---------- Vorliegender Text

Die unaufhörliche Hast und Hetze so manch gestresster moderner Menschen gleicht dem Toben eines Tornado oder wilden Taifuns. Wenige wissen wohl, dass im Zentrum eines solchen Wirbelsturms vollkommene Ruhe herrscht, während an seinen äussersten Rändern wütende Gewalt tobt, die Verderben und Zerstörung bringt.
So ist es auch mit den Menschen, wenn sie in ihrer äusseren Betriebsamkeit und Geschäftigkeit ruhelos hasten und hetzen und sich fortreissen lassen in pausenlosem Stress. Liessen sie sich genügen und gingen sie still in sich, fänden sie Ruhe in der Mitte ihres Wesens. „Wenn man seine Ruhe nicht in sich findet, ist es zwecklos, sie anderswo zu suchen“, meinte Rochefoucauld.
Auf dem Weg autosuggestiver Übungen können wir ohne grossen Aufwand an uns selber das wohltuende Zur-Ruhe-kommen erfahren. Ich möchte hierzu zwei kleine Übungen vorschlagen, die ein jeder zu jeder Zeit an einem ruhigen Ort anwenden kann

Übung I

Legen Sie sich flach mit dem Rücken auf den Boden, Arme und Beine leicht vom Körper abgespreizt. Atmen Sie ganz ruhig und entspannt. Schliessen Sie die Augen und dunkeln Sie diese mit einem Tuch ab. Schützen Sie sich wenn nötig mit Ohropax vor den Geräuschen der Aussenwelt, wenden Sie dann Ihre volle Aufmerksamkeit nach innen und sagen Sie sich in Gedanken immer wieder: „Ich bin ganz ruhig und entspannt. Die Welt meiner Gefühle und Gedanken gleicht einem wellenlosen Wasser, das ruhig und still dahin fliesst .... In mir ist Friede, in mir ist vollkommene Ruhe ... Ich bin ganz ruhig und entspannt .... Nach kurzer Zeit fühlen Sie tatsächlich wie eine beglückende Ruhe Sie umfängt und durchströmt. Bei richtiger und genügender Entspannung schlafen Sie sogar für einige Minuten ein und erwachen hernach wunderbar gelöst, ausgeruht und erholt, als hätten Sie soeben einen stundenlangen Schlaf hinter sich.

--------------------
---------- Verfügbares Material

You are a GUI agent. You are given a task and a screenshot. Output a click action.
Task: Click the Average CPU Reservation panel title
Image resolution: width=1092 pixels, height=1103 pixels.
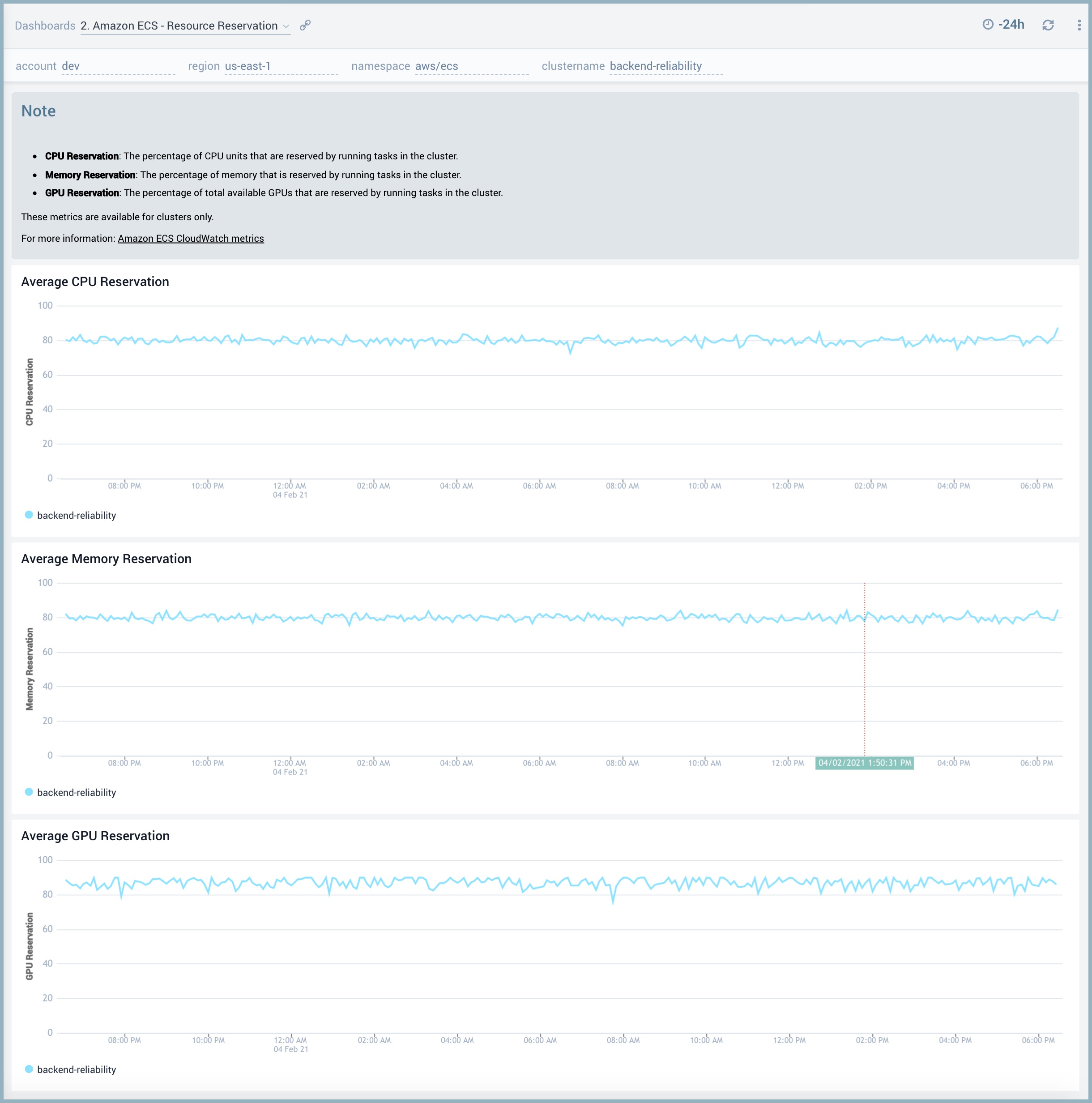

--------------------

• _Ziel_: Können Sie den Text über das Zur-Ruhe-Kommen vollständig und Wort für Wort wiedergeben? Das Material spielt hierfür keine Rolle.

• _Ergebnis_:
Die unaufhörliche Hast und Hetze so manch gestresster moderner Menschen gleicht dem Toben eines Tornado oder wilden Taifuns. Wenige wissen wohl, dass im Zentrum eines solchen Wirbelsturms vollkommene Ruhe herrscht, während an seinen äussersten Rändern wütende Gewalt tobt, die Verderben und Zerstörung bringt.
So ist es auch mit den Menschen, wenn sie in ihrer äusseren Betriebsamkeit und Geschäftigkeit ruhelos hasten und hetzen und sich fortreissen lassen in pausenlosem Stress. Liessen sie sich genügen und gingen sie still in sich, fänden sie Ruhe in der Mitte ihres Wesens. „Wenn man seine Ruhe nicht in sich findet, ist es zwecklos, sie anderswo zu suchen“, meinte Rochefoucauld.
Auf dem Weg autosuggestiver Übungen können wir ohne grossen Aufwand an uns selber das wohltuende Zur-Ruhe-kommen erfahren. Ich möchte hierzu zwei kleine Übungen vorschlagen, die ein jeder zu jeder Zeit an einem ruhigen Ort anwenden kann

Übung I

Legen Sie sich flach mit dem Rücken auf den Boden, Arme und Beine leicht vom Körper abgespreizt. Atmen Sie ganz ruhig und entspannt. Schliessen Sie die Augen und dunkeln Sie diese mit einem Tuch ab. Schützen Sie sich wenn nötig mit Ohropax vor den Geräuschen der Aussenwelt, wenden Sie dann Ihre volle Aufmerksamkeit nach innen und sagen Sie sich in Gedanken immer wieder: „Ich bin ganz ruhig und entspannt. Die Welt meiner Gefühle und Gedanken gleicht einem wellenlosen Wasser, das ruhig und still dahin fliesst .... In mir ist Friede, in mir ist vollkommene Ruhe ... Ich bin ganz ruhig und entspannt .... Nach kurzer Zeit fühlen Sie tatsächlich wie eine beglückende Ruhe Sie umfängt und durchströmt. Bei richtiger und genügender Entspannung schlafen Sie sogar für einige Minuten ein und erwachen hernach wunderbar gelöst, ausgeruht und erholt, als hätten Sie soeben einen stundenlangen Schlaf hinter sich.